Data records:
──────

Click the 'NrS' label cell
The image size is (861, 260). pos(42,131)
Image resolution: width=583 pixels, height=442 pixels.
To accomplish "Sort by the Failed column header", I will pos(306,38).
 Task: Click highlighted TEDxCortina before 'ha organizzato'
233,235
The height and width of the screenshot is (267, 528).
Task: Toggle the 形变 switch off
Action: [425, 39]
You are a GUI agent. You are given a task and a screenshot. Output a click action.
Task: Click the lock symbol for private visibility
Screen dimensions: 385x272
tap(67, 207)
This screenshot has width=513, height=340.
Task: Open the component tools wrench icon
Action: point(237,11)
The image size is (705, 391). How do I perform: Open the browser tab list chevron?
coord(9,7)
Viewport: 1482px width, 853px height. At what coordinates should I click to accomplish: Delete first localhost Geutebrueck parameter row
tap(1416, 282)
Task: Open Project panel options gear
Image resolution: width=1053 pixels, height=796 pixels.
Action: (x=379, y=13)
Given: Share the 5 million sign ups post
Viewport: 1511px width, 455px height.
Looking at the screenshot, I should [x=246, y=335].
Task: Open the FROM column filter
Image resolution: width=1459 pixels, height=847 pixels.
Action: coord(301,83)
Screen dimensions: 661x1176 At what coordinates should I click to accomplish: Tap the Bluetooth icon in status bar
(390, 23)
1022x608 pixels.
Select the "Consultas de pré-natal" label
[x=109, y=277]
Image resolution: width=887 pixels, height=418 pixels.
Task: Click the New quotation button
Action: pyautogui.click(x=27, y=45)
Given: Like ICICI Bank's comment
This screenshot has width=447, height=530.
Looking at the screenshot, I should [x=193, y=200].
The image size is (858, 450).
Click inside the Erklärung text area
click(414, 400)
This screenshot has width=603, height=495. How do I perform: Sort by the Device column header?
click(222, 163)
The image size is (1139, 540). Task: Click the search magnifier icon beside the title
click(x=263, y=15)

──────

What to produce - Retype each of the preceding records exactly as printed.

Task output -
Click the 'NrS' label cell
The image size is (861, 260). pos(42,131)
Image resolution: width=583 pixels, height=442 pixels.
To accomplish "Sort by the Failed column header", I will pos(306,38).
 Task: Click highlighted TEDxCortina before 'ha organizzato'
233,235
The height and width of the screenshot is (267, 528).
Task: Toggle the 形变 switch off
Action: [425, 39]
You are a GUI agent. You are given a task and a screenshot. Output a click action.
Task: Click the lock symbol for private visibility
Screen dimensions: 385x272
tap(67, 207)
This screenshot has width=513, height=340.
Task: Open the component tools wrench icon
Action: point(237,11)
The image size is (705, 391). How do I perform: Open the browser tab list chevron?
coord(9,7)
Viewport: 1482px width, 853px height. At what coordinates should I click to accomplish: Delete first localhost Geutebrueck parameter row
tap(1416, 282)
Task: Open Project panel options gear
Image resolution: width=1053 pixels, height=796 pixels.
Action: (x=379, y=13)
Given: Share the 5 million sign ups post
Viewport: 1511px width, 455px height.
Looking at the screenshot, I should [x=246, y=335].
Task: Open the FROM column filter
Image resolution: width=1459 pixels, height=847 pixels.
Action: coord(301,83)
Screen dimensions: 661x1176 At what coordinates should I click to accomplish: Tap the Bluetooth icon in status bar
(390, 23)
1022x608 pixels.
Select the "Consultas de pré-natal" label
[x=109, y=277]
Image resolution: width=887 pixels, height=418 pixels.
Task: Click the New quotation button
Action: pyautogui.click(x=27, y=45)
Given: Like ICICI Bank's comment
This screenshot has width=447, height=530.
Looking at the screenshot, I should [x=193, y=200].
The image size is (858, 450).
Click inside the Erklärung text area
click(414, 400)
This screenshot has width=603, height=495. How do I perform: Sort by the Device column header?
click(222, 163)
The image size is (1139, 540). Task: Click the search magnifier icon beside the title
click(x=263, y=15)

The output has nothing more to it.